Date: Wed, 04 Apr 2007 12:22:53 UTC
Message-ID: <fa.mbwAEgznv8drYkClqC3BRBTv80Y@ifi.uio.no>

On Wed, Apr 04, 2007 at 09:38:03AM +0100, Russell King wrote:
> I think your perception is more wrong than you could ever think.
> Montavista would absolutely love all serial ports to be under the
> ttyS* naming, especially on ARM where there is a wide variety of
> different possibilities - ttyAM, ttySA, ttyPXA, ttyAMA, and so
> the list goes on.  It apparantly gives their support department
> real headaches.
>
> There are similar feelings from the handhelds.org community.
>
> However, despite people pressing for it, there's yet to be a *sane*
> *technical* *solution* to the problem.  All I've seen so far is one
> bad hack.

It is certainly technically doable.  The problem is that there's a lot
of hard work between where we are and there, and serial ports have
never been important enough so that someone has been able to justify
the intensive amounts of work to get there.

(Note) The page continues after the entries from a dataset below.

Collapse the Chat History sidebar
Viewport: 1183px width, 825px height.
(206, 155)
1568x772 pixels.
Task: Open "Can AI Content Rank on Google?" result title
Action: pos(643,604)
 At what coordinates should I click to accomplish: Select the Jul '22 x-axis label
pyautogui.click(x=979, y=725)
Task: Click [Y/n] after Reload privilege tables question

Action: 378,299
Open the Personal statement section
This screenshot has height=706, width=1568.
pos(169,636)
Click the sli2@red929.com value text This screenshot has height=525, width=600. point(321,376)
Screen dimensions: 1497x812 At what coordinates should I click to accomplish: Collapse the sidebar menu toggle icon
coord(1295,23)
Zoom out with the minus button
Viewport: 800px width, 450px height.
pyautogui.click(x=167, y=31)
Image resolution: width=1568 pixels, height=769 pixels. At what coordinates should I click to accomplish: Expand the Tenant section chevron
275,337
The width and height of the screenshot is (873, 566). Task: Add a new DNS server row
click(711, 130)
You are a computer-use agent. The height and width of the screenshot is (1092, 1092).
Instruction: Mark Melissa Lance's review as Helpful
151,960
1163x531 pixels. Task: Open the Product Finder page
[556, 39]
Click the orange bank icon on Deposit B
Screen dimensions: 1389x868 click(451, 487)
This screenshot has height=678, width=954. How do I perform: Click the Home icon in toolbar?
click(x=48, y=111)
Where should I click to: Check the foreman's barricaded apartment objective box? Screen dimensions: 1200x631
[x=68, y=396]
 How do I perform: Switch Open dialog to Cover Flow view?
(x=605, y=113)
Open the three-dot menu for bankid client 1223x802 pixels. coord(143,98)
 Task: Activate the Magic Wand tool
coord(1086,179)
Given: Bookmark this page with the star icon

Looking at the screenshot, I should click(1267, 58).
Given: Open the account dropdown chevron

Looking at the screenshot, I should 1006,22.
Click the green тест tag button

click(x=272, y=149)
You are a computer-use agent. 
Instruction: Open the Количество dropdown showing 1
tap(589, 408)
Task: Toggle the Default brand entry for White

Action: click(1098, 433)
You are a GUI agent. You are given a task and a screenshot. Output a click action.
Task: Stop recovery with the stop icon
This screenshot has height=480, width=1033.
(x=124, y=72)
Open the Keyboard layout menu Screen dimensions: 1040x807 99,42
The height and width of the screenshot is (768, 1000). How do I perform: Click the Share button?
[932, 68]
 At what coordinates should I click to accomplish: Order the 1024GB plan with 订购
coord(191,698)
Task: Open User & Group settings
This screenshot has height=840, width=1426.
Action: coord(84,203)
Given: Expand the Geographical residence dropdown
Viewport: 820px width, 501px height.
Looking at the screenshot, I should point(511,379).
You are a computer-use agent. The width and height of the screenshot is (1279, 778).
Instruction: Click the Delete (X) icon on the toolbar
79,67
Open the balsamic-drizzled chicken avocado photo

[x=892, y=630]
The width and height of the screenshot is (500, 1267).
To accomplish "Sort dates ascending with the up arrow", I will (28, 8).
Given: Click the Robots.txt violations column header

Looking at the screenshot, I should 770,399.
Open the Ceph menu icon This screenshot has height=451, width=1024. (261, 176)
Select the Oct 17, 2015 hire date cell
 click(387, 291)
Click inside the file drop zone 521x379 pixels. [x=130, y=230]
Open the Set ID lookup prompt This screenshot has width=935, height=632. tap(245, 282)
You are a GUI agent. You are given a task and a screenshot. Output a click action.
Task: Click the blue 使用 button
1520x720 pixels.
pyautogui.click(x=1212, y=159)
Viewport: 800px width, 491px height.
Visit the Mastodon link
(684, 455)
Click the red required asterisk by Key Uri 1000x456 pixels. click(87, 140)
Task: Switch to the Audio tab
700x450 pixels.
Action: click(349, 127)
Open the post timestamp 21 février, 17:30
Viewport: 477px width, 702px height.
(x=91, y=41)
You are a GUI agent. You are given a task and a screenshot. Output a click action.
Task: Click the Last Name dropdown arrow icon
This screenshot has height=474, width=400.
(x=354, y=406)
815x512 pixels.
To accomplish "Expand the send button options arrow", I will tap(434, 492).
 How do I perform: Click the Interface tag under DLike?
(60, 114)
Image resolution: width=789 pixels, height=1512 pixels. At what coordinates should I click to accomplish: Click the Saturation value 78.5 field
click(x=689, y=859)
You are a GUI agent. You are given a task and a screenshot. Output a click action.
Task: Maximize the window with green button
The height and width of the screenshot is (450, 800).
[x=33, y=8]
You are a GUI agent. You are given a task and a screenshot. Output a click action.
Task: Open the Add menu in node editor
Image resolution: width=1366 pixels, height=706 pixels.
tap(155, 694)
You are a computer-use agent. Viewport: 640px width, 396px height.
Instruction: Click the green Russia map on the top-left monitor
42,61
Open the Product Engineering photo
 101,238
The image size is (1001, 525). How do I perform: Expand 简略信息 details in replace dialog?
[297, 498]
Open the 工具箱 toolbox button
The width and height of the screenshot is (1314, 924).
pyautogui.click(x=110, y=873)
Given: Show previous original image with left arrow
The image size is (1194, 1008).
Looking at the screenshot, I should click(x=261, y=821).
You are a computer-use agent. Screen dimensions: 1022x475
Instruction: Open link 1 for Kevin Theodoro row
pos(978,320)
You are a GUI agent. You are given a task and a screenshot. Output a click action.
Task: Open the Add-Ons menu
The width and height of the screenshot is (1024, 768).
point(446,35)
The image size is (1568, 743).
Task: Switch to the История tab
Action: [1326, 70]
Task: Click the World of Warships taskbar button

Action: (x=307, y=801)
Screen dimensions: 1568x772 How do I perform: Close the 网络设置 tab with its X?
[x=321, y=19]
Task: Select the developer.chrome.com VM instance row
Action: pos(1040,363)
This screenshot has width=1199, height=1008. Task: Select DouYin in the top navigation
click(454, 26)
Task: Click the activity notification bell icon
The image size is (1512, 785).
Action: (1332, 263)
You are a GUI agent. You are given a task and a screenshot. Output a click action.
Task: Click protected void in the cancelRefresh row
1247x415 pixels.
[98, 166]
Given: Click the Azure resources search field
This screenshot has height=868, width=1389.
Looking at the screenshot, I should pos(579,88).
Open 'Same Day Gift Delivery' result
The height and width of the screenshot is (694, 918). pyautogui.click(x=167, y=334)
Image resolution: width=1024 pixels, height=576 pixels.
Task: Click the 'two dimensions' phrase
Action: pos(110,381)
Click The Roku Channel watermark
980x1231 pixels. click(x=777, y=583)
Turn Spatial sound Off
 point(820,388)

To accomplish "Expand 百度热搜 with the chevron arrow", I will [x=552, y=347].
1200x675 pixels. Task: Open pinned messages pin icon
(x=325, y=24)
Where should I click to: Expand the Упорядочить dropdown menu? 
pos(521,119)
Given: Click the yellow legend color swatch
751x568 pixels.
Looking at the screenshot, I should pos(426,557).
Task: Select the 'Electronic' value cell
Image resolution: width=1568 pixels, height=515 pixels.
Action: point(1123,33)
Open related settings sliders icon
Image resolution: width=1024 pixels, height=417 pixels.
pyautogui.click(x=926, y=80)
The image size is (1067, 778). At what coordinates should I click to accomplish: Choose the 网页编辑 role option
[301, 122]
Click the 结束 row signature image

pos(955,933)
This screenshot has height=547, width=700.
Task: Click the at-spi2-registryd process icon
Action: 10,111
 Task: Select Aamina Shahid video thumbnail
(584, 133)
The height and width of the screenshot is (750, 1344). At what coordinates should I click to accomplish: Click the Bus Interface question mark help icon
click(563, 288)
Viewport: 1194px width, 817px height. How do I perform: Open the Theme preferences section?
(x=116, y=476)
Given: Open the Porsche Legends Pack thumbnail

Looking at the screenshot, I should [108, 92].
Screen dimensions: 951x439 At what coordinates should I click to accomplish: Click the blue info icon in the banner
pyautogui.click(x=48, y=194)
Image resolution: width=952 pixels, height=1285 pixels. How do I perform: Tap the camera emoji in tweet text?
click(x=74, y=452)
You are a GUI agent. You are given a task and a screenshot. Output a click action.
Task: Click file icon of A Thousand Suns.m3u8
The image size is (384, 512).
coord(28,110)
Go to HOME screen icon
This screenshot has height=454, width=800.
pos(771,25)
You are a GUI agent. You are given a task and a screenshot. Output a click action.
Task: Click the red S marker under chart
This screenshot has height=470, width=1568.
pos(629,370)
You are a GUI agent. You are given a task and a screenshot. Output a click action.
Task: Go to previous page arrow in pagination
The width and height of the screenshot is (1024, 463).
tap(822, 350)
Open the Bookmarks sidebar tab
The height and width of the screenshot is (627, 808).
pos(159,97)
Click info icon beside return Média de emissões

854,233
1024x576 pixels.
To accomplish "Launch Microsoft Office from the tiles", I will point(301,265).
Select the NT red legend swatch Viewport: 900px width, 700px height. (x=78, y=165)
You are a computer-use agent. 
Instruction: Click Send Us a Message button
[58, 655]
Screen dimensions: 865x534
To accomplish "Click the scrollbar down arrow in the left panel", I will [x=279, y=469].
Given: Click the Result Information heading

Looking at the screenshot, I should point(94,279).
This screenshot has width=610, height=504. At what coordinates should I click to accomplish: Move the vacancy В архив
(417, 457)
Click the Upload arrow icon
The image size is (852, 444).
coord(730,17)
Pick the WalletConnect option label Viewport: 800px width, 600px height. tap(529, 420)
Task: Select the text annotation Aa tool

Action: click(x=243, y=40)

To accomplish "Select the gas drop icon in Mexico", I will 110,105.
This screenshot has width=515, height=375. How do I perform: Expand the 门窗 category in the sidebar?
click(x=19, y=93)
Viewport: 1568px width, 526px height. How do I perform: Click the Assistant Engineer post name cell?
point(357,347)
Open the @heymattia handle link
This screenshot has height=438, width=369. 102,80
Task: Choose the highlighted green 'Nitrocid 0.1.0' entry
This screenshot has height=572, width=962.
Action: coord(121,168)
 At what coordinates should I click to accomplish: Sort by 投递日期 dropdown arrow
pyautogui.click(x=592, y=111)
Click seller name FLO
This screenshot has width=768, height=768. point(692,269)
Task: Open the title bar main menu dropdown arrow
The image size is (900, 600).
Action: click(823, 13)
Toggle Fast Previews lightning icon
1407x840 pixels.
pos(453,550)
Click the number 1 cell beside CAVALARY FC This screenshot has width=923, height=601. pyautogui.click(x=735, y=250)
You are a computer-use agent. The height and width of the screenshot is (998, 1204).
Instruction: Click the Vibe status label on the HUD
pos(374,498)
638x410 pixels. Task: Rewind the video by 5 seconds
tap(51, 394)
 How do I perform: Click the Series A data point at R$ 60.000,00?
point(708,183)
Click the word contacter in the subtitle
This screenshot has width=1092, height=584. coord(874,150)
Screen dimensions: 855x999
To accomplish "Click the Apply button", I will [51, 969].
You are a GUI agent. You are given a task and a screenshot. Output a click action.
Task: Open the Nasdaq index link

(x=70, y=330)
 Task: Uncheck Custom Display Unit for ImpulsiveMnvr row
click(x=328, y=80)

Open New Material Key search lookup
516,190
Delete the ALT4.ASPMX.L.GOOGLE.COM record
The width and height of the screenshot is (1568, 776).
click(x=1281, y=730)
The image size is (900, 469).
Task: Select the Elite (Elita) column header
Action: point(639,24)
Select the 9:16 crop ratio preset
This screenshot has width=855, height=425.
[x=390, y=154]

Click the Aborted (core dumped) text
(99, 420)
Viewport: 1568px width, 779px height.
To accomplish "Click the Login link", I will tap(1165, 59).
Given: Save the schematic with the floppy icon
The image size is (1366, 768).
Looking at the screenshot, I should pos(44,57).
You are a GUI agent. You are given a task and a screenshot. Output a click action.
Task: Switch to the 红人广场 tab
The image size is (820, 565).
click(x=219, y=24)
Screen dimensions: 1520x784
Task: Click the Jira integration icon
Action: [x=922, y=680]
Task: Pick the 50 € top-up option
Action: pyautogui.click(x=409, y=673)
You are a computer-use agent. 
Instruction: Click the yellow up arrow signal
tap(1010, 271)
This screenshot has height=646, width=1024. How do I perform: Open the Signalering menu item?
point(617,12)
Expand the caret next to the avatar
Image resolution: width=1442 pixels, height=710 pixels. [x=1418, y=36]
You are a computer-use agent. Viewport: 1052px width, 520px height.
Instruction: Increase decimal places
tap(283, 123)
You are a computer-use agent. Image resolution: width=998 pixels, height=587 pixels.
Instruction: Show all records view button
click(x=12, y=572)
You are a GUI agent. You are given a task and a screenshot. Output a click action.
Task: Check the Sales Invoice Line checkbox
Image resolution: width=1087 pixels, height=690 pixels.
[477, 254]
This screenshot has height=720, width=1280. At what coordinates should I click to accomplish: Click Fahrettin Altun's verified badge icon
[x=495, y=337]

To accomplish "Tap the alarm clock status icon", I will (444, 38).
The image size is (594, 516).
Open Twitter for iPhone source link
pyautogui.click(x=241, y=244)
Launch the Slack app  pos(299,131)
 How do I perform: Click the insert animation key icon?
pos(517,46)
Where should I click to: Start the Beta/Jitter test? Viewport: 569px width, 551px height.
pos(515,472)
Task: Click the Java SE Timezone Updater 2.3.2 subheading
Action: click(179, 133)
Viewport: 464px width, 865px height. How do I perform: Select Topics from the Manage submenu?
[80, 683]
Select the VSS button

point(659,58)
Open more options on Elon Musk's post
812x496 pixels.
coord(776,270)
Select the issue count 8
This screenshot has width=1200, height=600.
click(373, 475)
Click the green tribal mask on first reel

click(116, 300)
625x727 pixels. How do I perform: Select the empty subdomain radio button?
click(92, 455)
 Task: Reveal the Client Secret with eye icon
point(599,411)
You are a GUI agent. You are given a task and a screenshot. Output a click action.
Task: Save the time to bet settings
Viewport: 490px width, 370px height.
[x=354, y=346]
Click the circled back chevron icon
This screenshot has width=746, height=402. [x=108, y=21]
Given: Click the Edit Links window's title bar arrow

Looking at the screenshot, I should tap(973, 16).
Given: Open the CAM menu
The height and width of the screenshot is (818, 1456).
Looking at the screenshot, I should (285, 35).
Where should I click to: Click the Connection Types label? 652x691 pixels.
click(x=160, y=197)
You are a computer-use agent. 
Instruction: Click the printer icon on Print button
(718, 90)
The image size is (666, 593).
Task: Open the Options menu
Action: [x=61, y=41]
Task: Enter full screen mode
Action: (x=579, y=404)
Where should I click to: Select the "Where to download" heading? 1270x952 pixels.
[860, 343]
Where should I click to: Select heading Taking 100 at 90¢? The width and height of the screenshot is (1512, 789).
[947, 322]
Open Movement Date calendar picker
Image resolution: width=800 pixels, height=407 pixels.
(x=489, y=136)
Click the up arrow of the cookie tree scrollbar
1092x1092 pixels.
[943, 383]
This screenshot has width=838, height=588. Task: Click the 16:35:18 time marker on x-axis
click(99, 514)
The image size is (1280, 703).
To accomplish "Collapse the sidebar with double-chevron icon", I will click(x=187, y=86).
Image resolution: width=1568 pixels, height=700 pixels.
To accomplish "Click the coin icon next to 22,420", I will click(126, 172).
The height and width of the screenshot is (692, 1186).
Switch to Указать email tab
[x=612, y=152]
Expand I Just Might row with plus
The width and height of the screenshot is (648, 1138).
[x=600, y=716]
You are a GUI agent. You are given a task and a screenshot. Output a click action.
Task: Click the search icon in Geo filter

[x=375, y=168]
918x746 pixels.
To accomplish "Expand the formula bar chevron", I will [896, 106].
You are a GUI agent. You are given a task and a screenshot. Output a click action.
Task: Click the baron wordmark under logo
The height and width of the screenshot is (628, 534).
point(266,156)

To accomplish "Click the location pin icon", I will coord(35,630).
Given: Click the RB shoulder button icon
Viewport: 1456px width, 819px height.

What I've always wanted to do if I could clone myself and/or had
unlimited amounts of time/funding to work on the problem, is that a
huge amount of what is in the "serial layer" needs to be pushed into
the tty layer (and things like the hangup code needs to be pushed into
VFS as revoke(2), for which thankfully we're starting to see patches
that do this).  Essentially, there is a huge amount of *hair* in the
8250 driver which really should have gone into tty layer, and some of
the hair (like locked termios, the last remants of callout device
support, etc.) should just be removed.

The other thing I would probably do if I were to do it all over again
is allow serial devices to be named independent of /dev/ttySx
interface, these days probably using /sysfs, so that you could easily
query to figure out what serial controllers/cards were on the system,
and assign specific controllers/ports to specific /dev/ttySx devices.
We could also provide a registration system to allow on-line
configuration of non-probeable serial cards attached to primitive
buses that don't alllow probing, such as the ISA bus, although perhaps
that's much less important in this day and age.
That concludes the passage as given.